> Extrait fourni
------

La dispute vigoureuse sur les subventions agricoles qui a récemment opposé le président français Jacques Chirac et le premier ministre britannique Tony Blair démontre encore une fois le lien inséparable qui existe entre les disputes internes de l'UE et la question des relations euro-américaines.

Un des principaux obstacles à l'expansion orientale de l'Union européenne avait toujours été la Politique agricole commune (PAC), un programme de subventions agricoles coûtant environ 40 milliards d'euros par an (40 pour cent du budget de l'UE). L'extension des subventions aux nombreuses petites exploitations en Europe de l'Est aurait coûté très cher. Les négociations sur l'extension à l'est de la PAC avaient toujours opposé un groupe de pays bénéficiaires de la PAC (France, Espagne, Italie) aux pays qui y contribuent plus qu'ils n'en retirent (Allemagne, Royaume-Uni, Danemark).

Un accord surprise entre Chirac et le chancellier allemand Gerhard Schröder juste avant les négociations d'extension de l'UE, a largement exaucé les voeux du président français : la PAC sera pérennisée jusqu'en 2006 et ensuite lentement réduite année par année. Les pays de l'Est recevront une certaine fraction (commençant vers 25 pour cent et atteignant la parité à une date à laquelle la PAC sera largement réduite) de l'aide accordée aux membres actuels. Cet accord franco-allemand, que les négociations des quinze membres de l'UE ont largement respecté, a permis de clore rapidement le dossier de l'élargissement.

Blair a publiquement attaqué l'hypocrisie du gouvernement français, qui parle d'aider l'Afrique tout en coupant les fermiers africains des marchés européens. Chirac a riposté en reportant indéfiniment le sommet diplomatique franco-britannique au Touquet du 3 décembre.

------

> Extraits des lignes
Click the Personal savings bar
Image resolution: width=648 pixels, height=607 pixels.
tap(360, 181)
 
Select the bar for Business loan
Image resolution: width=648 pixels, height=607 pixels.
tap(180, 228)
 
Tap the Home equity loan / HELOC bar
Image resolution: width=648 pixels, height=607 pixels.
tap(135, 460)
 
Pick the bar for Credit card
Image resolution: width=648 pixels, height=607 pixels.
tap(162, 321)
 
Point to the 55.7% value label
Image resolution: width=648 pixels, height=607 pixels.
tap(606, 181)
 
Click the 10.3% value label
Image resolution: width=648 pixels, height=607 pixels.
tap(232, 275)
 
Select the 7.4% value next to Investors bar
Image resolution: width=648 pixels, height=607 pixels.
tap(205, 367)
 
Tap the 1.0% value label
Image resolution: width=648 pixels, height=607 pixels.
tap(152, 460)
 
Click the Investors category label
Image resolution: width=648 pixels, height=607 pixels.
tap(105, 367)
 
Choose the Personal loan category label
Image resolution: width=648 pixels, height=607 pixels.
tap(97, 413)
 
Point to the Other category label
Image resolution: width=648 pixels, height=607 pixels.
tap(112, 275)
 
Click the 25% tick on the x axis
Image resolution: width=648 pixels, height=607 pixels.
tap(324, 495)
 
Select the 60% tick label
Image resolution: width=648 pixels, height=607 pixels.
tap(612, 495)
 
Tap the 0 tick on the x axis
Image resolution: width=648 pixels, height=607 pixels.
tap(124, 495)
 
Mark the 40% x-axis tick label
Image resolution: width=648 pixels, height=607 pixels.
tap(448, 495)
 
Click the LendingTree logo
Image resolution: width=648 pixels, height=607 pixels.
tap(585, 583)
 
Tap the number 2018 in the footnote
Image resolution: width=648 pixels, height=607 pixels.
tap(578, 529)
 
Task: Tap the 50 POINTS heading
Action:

------

> Problèmes à traiter
1. D'après l'extrait sur la dispute agricole, combien coûte environ chaque année la Politique agricole commune ?
2. Recopiez le passage de l'extrait sur la dispute agricole qui va de « Un des principaux » à « (Allemagne, Royaume-Uni, Danemark). ».

> Solutions proposées
1. Environ 40 milliards d'euros par an, soit 40 pour cent du budget de l'UE.

2.
Un des principaux obstacles à l'expansion orientale de l'Union européenne avait toujours été la Politique agricole commune (PAC), un programme de subventions agricoles coûtant environ 40 milliards d'euros par an (40 pour cent du budget de l'UE). L'extension des subventions aux nombreuses petites exploitations en Europe de l'Est aurait coûté très cher. Les négociations sur l'extension à l'est de la PAC avaient toujours opposé un groupe de pays bénéficiaires de la PAC (France, Espagne, Italie) aux pays qui y contribuent plus qu'ils n'en retirent (Allemagne, Royaume-Uni, Danemark).